INTRODUCTION: A sweat test is the gold standard method for the diagnosis of cystic fibrosis (CF). The most important preanalytical error for sweat testing is insufficient sweat volume. The aim of this study was to determine rates of insufficient sweat volume and evaluate the relationship of sweat volume with demographic characteristics of patients, as well as the implementation of corrective preventive actions.
METHODS: This study was performed retrospectively in the sweat test laboratory of the Cerrahpasa Faculty of Medicine of Istanbul University-Cerrahpasa. A total of 545 specimens that were referred to the laboratory between May and December 2016 were evaluated. Sweating was stimulated with pilocarpine iontophoresis, and the Macroduct Coil System (Wescor, Inc., Logan, UT, USA) was used as the sweat collection system. Sweat volume <15 μL was evaluated as quantity not sufficient (QNS). A chi-square test was used for statistical analysis; p<0.05 was considered significant.
RESULTS: The QNS rate in the study laboratory was 13.8% for infants ≤3 months of age and 6% for patients aged >3 months (p=0.019). There was no significant difference in the QNS ratios according to gender (p=1.000) or the season when the test was applied (p=0.181).

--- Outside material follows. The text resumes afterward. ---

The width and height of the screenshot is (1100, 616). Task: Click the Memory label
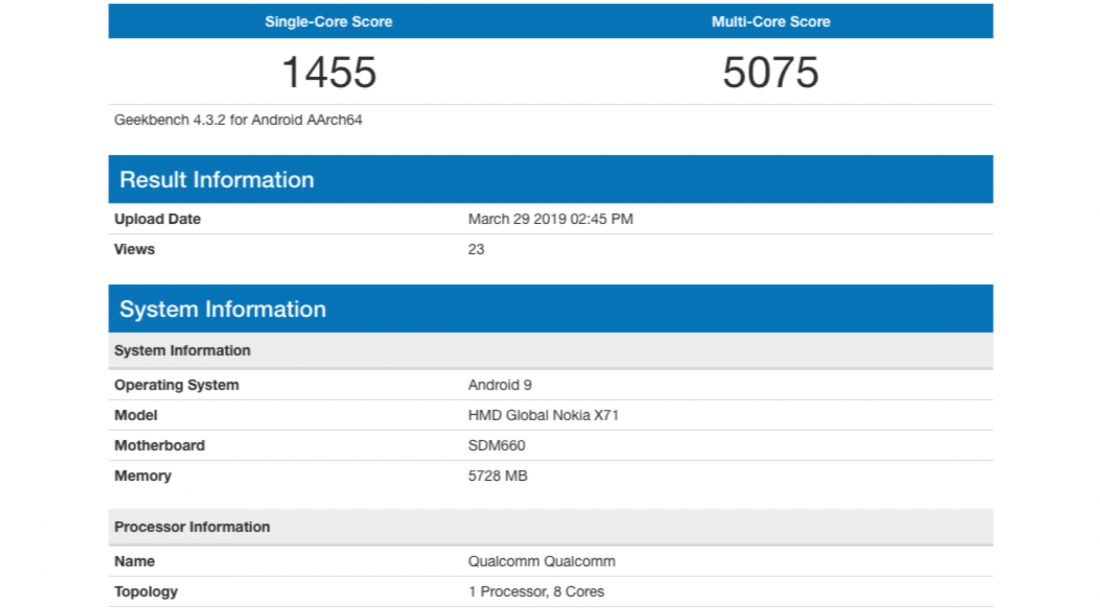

DISCUSSION AND CONCLUSION: The determination of QNS rates is a crucial step in the standardization of the preanalytical conditions of a sweat test. In this study, the QNS rate was above that recommended by the Cystic Fibrosis Foundation (<10% for infants ≤3 months of age, <5% for patients >3 months). High QNS ratios may be due to the inadequacy of optimization of pre-test preparation. Laboratory staff and parents should be well informed about preanalytical factors before a sweat analysis is performed in order to reduce the QNS rate.